# [WHAT YOU WILL DO]
Return the exact lines spanning from the line with "Screen dimensions: 1456x819" through the last line of the entries, boundaries included, and no others.

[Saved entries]
Start of Block
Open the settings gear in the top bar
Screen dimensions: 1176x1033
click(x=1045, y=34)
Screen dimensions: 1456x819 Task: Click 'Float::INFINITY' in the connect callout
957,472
End of Block
# [TASK OUTPUT]
Screen dimensions: 1456x819 Task: Click 'Float::INFINITY' in the connect callout
957,472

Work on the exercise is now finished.